RECORDS SHOWN:
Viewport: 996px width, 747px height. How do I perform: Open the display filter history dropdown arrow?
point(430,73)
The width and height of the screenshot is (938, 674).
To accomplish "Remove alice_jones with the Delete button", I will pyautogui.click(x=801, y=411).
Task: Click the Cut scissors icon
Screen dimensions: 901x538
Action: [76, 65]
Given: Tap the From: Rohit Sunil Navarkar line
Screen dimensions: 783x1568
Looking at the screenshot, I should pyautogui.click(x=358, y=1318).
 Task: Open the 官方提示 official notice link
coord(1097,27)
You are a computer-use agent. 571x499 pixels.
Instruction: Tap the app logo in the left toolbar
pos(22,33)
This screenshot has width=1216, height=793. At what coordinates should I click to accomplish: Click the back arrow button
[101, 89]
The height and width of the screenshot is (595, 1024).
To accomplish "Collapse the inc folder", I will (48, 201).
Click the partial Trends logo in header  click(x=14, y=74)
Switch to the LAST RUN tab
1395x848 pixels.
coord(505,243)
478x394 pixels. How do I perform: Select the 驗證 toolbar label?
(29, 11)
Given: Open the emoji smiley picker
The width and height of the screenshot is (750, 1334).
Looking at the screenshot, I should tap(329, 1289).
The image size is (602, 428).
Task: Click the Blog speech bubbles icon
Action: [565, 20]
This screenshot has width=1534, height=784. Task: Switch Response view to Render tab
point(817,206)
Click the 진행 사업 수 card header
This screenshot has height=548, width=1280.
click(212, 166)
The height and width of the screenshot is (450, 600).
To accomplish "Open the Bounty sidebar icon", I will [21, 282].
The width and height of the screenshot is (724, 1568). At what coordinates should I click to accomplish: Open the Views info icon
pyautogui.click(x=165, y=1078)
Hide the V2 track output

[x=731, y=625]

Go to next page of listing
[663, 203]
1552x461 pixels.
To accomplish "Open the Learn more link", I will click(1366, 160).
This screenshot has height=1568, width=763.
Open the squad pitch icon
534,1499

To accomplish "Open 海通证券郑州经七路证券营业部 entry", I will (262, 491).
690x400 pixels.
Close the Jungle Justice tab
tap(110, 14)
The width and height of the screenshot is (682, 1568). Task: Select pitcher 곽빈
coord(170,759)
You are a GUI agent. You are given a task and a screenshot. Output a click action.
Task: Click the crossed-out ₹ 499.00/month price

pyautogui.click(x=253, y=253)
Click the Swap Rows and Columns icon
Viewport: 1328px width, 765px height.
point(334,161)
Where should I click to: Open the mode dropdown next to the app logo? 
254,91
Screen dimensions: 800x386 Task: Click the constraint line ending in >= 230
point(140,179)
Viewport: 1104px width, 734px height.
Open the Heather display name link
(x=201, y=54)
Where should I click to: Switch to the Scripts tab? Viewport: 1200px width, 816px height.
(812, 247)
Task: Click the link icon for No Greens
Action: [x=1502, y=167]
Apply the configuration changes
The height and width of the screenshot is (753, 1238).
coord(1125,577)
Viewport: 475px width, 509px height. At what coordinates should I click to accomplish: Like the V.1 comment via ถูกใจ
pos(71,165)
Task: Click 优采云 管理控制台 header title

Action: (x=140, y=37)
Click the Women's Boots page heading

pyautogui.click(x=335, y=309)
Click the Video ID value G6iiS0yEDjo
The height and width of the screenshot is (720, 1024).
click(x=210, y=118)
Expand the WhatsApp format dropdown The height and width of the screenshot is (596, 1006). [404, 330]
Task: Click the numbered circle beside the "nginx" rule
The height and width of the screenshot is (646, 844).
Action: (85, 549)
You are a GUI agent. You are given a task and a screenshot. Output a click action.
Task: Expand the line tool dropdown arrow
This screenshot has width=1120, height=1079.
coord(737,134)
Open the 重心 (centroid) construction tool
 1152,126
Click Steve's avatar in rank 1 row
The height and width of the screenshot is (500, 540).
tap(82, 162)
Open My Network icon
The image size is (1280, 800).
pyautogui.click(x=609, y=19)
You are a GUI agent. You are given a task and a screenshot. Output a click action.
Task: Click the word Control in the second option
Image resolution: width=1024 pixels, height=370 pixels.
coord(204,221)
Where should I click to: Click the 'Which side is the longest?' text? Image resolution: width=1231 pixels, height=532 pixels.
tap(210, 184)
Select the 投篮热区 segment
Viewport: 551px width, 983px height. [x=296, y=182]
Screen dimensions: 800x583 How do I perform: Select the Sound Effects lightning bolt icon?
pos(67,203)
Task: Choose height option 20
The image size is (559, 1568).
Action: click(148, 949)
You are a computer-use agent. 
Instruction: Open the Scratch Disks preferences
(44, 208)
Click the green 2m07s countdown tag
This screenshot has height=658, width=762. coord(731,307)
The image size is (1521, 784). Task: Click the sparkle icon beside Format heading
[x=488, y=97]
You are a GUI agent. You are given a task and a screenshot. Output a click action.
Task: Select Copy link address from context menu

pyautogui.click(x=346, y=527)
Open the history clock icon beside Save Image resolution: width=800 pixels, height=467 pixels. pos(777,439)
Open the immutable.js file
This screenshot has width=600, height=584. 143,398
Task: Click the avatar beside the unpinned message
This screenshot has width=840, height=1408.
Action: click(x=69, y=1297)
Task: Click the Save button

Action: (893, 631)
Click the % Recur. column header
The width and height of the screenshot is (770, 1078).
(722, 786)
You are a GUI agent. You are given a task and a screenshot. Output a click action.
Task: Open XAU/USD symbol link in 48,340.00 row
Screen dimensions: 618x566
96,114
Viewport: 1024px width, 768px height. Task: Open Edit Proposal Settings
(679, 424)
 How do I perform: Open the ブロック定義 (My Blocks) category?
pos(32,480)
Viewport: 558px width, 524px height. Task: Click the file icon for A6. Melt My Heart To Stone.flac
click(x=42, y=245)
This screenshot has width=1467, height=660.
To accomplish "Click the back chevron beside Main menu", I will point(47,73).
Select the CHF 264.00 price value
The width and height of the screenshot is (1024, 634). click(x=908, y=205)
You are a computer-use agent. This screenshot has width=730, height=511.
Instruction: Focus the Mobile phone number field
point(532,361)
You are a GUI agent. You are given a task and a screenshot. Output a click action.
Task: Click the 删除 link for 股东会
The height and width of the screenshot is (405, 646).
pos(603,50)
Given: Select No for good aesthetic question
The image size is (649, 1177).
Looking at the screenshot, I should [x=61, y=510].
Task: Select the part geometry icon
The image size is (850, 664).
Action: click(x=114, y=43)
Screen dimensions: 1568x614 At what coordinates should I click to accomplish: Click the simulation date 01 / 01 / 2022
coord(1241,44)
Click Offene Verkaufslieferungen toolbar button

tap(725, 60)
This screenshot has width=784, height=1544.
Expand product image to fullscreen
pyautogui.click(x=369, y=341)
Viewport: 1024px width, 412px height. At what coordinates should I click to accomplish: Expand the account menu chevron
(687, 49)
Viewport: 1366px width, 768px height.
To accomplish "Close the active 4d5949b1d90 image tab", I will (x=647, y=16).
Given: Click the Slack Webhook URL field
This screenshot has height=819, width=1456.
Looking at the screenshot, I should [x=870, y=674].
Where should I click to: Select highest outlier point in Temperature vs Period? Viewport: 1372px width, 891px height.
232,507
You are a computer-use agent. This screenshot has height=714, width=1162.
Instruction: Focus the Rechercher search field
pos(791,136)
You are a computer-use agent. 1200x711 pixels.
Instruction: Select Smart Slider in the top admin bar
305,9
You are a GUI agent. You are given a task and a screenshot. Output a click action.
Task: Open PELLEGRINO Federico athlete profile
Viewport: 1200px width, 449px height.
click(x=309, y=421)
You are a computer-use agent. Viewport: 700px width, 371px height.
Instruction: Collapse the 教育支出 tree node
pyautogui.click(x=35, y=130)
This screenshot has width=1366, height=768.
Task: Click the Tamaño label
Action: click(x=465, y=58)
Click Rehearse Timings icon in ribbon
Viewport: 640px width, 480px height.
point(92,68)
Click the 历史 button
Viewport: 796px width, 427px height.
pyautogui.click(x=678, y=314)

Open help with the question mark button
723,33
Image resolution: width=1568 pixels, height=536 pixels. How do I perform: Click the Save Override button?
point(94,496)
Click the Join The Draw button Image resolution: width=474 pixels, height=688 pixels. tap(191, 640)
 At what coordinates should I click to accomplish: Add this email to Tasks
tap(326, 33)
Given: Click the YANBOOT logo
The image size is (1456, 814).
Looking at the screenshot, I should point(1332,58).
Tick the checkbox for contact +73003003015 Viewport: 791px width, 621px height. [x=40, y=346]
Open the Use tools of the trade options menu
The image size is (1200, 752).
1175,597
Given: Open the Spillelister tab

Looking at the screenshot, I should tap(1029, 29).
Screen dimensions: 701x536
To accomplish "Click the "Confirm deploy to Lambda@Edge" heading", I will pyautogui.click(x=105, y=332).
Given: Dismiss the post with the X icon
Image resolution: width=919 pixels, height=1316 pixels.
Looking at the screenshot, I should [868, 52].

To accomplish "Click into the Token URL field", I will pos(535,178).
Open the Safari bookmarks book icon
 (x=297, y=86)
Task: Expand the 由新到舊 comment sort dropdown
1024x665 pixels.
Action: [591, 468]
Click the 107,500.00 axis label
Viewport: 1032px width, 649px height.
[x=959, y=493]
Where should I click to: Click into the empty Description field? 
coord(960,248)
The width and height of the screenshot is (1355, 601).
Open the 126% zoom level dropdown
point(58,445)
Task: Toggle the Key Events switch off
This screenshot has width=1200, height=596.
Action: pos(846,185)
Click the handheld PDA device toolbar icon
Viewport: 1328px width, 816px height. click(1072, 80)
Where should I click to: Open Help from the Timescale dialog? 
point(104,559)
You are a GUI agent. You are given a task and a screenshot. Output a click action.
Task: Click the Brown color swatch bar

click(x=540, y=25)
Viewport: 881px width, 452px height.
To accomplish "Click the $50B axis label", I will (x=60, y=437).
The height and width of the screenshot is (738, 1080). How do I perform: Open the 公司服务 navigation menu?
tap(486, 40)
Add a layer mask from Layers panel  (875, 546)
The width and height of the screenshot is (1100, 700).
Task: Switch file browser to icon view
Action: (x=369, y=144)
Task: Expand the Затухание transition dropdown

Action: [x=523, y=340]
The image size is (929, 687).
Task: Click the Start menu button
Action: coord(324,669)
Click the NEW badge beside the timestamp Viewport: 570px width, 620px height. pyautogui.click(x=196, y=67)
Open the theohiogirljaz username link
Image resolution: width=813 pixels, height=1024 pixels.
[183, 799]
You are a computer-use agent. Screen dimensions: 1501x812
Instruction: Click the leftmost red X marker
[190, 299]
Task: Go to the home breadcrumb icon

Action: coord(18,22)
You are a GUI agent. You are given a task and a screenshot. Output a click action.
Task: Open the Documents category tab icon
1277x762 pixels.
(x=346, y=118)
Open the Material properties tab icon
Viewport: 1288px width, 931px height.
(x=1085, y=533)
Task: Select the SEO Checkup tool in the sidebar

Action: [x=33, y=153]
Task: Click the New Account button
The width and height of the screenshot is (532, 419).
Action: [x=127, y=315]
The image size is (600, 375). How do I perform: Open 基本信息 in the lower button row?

EXERCISE DIRECTIONS:
Your reply should consist only of the lines running from the line with "Instruction: Click the leftmost red X marker" to the end of the listing, retyped exactly.

ANSWER TO THIS TASK:
Instruction: Click the leftmost red X marker
[190, 299]
Task: Go to the home breadcrumb icon

Action: coord(18,22)
You are a GUI agent. You are given a task and a screenshot. Output a click action.
Task: Open the Documents category tab icon
1277x762 pixels.
(x=346, y=118)
Open the Material properties tab icon
Viewport: 1288px width, 931px height.
(x=1085, y=533)
Task: Select the SEO Checkup tool in the sidebar

Action: [x=33, y=153]
Task: Click the New Account button
The width and height of the screenshot is (532, 419).
Action: [x=127, y=315]
The image size is (600, 375). How do I perform: Open 基本信息 in the lower button row?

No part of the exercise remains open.